**Directions**
Set down the lines below exactly as they stand, please. Go from the first through the one containing "Task: Click 自動 next to 最大値".

◇ ◇ ◇ ◇ ◇ ◇ ◇

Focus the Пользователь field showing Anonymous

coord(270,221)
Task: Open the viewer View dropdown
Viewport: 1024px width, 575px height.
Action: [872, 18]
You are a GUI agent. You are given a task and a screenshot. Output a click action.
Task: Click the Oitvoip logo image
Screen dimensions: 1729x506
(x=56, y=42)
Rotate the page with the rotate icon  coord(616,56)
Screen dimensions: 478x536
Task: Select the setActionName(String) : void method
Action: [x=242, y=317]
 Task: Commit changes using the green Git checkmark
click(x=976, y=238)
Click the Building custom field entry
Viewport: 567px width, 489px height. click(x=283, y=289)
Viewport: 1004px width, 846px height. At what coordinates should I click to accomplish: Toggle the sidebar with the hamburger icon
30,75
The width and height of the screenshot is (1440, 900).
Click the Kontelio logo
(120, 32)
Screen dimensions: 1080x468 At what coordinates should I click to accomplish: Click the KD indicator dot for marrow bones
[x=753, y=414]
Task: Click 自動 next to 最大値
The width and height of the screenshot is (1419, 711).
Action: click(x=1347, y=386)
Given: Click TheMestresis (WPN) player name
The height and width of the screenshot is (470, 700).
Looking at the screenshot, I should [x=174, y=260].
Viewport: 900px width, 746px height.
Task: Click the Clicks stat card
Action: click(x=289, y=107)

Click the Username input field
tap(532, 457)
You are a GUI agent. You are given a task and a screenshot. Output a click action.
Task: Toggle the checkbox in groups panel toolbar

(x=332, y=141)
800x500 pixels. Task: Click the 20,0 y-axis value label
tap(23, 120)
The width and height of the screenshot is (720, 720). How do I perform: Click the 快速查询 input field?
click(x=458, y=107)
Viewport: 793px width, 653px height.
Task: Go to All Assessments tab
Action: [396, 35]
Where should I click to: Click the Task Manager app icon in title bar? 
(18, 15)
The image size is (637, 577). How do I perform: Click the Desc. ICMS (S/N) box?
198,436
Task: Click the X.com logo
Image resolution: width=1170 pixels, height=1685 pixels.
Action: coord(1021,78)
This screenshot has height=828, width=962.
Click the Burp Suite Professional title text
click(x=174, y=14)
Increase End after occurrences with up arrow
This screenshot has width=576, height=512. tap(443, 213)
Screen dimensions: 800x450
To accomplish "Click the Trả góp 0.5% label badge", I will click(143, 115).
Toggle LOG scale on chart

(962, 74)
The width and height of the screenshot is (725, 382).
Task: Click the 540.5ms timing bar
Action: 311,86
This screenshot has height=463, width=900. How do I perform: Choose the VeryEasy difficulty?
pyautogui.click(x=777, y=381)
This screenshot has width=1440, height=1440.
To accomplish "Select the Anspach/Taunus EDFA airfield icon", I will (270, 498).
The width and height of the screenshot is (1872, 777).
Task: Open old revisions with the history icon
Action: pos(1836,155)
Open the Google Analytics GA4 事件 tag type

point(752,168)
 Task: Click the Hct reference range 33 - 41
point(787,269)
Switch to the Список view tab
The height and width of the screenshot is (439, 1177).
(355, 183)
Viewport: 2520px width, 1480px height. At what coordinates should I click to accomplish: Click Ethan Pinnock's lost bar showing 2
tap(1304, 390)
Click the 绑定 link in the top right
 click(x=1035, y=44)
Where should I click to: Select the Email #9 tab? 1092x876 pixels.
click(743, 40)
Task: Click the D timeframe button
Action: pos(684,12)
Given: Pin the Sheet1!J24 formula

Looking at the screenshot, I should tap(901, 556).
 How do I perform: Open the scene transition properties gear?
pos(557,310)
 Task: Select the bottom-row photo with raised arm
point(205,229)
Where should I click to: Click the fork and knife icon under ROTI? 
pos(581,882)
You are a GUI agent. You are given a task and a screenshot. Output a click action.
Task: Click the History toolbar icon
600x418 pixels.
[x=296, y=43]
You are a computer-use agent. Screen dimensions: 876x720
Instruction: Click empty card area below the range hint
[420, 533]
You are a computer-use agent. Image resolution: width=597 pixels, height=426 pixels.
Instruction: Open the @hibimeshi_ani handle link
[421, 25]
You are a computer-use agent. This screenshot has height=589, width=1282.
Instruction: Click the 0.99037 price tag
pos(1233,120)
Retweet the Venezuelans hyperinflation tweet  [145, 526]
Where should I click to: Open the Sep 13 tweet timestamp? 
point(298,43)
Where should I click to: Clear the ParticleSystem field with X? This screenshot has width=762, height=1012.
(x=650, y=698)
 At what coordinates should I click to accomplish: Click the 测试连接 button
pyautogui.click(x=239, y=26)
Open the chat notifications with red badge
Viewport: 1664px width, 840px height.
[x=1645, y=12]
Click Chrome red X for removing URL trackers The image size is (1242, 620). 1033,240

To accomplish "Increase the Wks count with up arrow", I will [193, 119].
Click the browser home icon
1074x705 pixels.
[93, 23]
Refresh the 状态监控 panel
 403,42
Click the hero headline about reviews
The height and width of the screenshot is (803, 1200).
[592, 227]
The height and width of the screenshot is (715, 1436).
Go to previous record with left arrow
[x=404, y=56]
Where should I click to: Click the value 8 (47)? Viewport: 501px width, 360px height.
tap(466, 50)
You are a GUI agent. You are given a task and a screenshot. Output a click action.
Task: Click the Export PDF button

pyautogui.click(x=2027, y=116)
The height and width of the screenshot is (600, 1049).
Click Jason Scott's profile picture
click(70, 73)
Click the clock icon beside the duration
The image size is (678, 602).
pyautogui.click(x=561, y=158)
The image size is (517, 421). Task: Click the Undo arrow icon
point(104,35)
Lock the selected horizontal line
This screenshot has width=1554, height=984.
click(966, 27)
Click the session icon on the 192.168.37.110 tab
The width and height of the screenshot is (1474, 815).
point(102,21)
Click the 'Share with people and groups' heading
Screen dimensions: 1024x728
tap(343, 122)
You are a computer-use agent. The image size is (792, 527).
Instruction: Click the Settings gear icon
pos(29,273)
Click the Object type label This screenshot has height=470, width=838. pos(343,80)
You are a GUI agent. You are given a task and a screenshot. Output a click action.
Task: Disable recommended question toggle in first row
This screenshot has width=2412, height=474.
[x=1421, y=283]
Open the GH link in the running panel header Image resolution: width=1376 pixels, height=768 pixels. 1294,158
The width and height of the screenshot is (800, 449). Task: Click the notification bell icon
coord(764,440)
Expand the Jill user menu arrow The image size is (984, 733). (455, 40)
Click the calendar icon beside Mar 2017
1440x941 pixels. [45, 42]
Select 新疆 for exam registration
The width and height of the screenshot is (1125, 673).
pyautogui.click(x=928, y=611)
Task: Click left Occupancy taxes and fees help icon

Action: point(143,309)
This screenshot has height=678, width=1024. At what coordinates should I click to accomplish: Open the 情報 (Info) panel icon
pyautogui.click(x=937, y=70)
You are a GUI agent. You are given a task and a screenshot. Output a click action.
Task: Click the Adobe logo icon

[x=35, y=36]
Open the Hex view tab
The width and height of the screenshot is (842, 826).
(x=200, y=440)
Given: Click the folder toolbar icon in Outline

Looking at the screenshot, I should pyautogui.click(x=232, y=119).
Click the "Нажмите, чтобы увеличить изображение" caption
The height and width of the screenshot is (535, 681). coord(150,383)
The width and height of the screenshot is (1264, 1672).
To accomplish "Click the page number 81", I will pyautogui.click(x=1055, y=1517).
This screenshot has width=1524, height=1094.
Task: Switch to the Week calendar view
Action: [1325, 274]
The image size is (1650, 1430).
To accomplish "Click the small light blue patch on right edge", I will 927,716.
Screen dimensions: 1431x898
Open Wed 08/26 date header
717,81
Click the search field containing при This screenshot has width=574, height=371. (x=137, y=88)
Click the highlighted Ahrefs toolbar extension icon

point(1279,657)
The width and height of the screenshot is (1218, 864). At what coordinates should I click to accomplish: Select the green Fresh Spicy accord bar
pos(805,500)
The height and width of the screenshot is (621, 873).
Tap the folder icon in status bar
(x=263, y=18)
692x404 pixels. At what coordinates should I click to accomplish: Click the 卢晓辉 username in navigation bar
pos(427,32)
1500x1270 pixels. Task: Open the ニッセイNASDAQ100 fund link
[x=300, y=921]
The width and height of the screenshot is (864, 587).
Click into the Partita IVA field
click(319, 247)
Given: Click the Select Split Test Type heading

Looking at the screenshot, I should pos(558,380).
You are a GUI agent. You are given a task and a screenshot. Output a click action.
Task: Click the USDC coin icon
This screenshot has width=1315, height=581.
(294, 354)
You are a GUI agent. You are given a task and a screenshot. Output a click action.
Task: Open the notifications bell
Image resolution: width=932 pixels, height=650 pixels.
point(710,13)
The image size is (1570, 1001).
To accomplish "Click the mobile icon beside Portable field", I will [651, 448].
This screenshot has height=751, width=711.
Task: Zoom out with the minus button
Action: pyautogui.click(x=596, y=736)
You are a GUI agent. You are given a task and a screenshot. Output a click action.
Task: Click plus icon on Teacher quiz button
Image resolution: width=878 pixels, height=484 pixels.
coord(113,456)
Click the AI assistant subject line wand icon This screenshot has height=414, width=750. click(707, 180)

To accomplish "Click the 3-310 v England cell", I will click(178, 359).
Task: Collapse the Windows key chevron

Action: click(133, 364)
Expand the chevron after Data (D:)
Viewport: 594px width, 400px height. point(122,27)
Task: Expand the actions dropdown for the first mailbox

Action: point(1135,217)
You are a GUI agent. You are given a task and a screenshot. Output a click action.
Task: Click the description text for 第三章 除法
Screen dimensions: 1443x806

◇ ◇ ◇ ◇ ◇ ◇ ◇

**Output below**
Focus the Пользователь field showing Anonymous

coord(270,221)
Task: Open the viewer View dropdown
Viewport: 1024px width, 575px height.
Action: [872, 18]
You are a GUI agent. You are given a task and a screenshot. Output a click action.
Task: Click the Oitvoip logo image
Screen dimensions: 1729x506
(x=56, y=42)
Rotate the page with the rotate icon  coord(616,56)
Screen dimensions: 478x536
Task: Select the setActionName(String) : void method
Action: [x=242, y=317]
 Task: Commit changes using the green Git checkmark
click(x=976, y=238)
Click the Building custom field entry
Viewport: 567px width, 489px height. click(x=283, y=289)
Viewport: 1004px width, 846px height. At what coordinates should I click to accomplish: Toggle the sidebar with the hamburger icon
30,75
The width and height of the screenshot is (1440, 900).
Click the Kontelio logo
(120, 32)
Screen dimensions: 1080x468 At what coordinates should I click to accomplish: Click the KD indicator dot for marrow bones
[x=753, y=414]
Task: Click 自動 next to 最大値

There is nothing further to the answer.